Though today they are only found in Asia, Eastern Europe, North Africa and the Middle East, it is believed that the camel originally evolved in North America before crossing the temporary land bridge to the East. There are two surviving species of camel. The Bactrian camel, which is characterized by the two humps on its back, is an endangered species wild to Northeast China and Mongolia. The Dromedary camel, better known as the “Arabian camel”, has only one hump on its back and is found in North African and the Middle East. All camels, however, are similar in their genetic make-up, and therefore, their anatomy.

A fully-grown adult camel stands 1.85m (6 ft) at the shoulder and 2.15m (7 ft) at the hump, and weighs up to 700kg (1542lbs).  A camel's long, thin legs have powerful muscles which allow the animal to carry heavy loads over long distances. For this reason, the camel was used historically for the transport of cargo.
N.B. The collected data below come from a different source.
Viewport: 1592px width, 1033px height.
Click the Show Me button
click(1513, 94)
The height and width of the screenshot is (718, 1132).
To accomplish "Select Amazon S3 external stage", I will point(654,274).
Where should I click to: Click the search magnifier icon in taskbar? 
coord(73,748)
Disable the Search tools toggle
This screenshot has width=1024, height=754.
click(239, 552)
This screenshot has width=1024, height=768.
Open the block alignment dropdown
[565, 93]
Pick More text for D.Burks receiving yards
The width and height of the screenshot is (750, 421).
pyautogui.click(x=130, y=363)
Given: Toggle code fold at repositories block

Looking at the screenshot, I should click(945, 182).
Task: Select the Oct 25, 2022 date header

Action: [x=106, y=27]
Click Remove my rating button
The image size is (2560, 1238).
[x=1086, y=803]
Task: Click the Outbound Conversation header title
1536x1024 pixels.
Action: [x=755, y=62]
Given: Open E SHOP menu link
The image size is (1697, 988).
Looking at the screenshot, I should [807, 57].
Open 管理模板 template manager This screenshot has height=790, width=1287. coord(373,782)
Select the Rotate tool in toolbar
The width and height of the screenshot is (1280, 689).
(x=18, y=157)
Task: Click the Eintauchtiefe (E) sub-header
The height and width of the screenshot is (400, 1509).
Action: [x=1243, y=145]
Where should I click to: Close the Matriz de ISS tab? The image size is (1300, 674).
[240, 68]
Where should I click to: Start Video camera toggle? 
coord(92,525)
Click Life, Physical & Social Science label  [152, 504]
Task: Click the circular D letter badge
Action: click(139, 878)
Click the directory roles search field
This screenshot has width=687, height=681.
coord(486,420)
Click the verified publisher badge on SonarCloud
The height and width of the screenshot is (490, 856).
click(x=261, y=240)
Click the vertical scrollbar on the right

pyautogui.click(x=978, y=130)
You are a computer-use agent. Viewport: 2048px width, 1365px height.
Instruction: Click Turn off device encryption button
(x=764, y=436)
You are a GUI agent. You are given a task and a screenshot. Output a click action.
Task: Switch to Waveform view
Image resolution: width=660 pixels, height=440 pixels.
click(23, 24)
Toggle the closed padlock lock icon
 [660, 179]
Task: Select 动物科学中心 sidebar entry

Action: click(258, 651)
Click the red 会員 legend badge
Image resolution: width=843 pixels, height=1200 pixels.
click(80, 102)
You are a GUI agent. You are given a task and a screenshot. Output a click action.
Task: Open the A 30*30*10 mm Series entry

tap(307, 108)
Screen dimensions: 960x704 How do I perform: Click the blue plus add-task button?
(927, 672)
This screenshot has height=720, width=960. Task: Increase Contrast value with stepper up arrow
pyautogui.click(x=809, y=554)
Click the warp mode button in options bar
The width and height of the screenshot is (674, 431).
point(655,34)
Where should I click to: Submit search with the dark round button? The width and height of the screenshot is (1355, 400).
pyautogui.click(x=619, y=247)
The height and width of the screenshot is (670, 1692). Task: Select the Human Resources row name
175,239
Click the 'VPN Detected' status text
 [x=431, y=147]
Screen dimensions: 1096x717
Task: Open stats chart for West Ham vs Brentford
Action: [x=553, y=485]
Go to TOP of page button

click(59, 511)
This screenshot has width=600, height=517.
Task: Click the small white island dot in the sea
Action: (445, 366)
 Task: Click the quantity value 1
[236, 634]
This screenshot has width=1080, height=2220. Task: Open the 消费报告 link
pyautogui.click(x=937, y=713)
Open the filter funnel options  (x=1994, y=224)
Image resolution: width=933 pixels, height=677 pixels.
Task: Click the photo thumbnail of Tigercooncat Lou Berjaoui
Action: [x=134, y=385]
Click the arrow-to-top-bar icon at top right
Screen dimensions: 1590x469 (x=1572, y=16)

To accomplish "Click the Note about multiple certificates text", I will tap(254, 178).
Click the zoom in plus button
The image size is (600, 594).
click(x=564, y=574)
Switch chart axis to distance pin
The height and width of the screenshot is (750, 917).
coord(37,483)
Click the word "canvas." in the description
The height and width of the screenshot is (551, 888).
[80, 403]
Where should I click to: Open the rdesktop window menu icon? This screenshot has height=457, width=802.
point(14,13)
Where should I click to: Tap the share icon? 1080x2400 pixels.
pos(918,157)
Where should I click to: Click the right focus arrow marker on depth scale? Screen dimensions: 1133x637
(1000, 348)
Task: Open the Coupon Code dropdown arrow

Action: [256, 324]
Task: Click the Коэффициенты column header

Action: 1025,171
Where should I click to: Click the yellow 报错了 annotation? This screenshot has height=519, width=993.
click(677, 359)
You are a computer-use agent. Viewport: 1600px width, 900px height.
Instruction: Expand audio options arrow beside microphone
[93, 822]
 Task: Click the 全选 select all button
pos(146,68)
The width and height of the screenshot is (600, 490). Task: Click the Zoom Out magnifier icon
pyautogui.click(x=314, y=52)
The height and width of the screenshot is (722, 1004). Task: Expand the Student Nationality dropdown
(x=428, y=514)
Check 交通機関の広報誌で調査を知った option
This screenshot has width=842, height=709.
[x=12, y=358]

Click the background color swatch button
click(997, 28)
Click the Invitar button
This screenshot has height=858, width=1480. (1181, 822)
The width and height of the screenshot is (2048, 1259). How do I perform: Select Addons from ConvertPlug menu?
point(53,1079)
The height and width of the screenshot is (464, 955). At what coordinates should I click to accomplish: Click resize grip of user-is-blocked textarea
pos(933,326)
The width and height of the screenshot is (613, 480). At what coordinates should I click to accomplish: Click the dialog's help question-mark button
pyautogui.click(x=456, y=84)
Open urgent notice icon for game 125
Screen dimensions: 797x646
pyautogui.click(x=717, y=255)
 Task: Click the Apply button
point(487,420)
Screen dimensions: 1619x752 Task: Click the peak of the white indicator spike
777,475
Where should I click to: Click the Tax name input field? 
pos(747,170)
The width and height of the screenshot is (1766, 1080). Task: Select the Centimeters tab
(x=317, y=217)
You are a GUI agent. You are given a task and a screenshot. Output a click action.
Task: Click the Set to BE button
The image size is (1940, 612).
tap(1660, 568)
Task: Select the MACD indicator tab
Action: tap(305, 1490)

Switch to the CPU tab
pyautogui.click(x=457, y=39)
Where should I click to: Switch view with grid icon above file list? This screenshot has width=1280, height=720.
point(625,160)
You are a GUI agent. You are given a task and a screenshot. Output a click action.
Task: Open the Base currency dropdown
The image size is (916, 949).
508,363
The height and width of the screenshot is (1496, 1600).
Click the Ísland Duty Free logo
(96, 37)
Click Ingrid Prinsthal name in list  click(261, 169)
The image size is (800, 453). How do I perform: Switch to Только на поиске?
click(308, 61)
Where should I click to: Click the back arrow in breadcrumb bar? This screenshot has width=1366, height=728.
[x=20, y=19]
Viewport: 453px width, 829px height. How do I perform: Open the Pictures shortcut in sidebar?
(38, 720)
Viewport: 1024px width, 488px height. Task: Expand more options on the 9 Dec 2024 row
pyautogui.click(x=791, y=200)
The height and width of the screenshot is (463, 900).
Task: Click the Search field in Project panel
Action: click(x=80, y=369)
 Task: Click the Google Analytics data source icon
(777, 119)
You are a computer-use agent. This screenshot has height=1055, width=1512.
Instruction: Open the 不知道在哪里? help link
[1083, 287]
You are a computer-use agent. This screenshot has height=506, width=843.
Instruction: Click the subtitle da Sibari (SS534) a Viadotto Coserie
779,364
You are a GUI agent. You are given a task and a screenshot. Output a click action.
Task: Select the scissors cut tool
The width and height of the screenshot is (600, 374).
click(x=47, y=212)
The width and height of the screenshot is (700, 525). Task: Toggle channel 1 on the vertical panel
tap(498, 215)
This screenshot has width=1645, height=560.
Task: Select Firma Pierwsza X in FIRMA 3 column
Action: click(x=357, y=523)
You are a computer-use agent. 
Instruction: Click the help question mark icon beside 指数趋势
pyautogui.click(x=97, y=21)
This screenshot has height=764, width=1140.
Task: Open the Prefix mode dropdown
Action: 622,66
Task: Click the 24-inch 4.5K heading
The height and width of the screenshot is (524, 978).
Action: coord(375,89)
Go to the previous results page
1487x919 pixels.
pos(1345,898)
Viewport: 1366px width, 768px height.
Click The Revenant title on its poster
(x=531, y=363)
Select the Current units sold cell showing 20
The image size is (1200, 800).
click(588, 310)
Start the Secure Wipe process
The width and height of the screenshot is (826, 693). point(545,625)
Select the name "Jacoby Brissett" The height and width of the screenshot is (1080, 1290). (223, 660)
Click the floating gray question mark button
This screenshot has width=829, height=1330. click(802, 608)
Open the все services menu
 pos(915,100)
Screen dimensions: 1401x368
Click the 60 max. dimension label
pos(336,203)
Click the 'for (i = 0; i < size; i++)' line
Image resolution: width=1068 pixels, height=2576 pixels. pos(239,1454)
For many, the animal’s mystique comes from its ability to endure extreme dehydration in the Arabian dessert. Many, mistakenly, believe that the camel’s large humps are storehouses of water. This is, in fact, a myth. However, it stems from the fact that the fatty stores of the hump are converted to water in a complex metabolic reaction. Fat, as many of us are all too well aware, can be stored as an energy reserve. When needed (such as during starvation or extreme exertion) hormones trigger the release of triglycerides (the stored components of fat). Going through a complex process of reducing these fatty acids to carbon atoms, carbon to glucose and glucose to energy, water is produced as a byproduct. In fact for every gram of fat metabolized, one gram of water is produced. You might think of this as a fat-filled water bottle, which only creates water when you need it.

Camels, unlike most animals on the planet, can endure temperatures far too extreme for a human body. Evaporation of their sweat takes place not at the surface of their coat, but at the skin level, which acts as a very efficient cooling system.

Today, camels are traded and sold in public markets, they are widely used in races, and killed for meat, milk and leather. 

The marvels of the camel are far more complex than explored briefly above. However, when it comes to the creatures of the desert, we know that Alice the Camel indeed does not have 5 humps “boom boom”.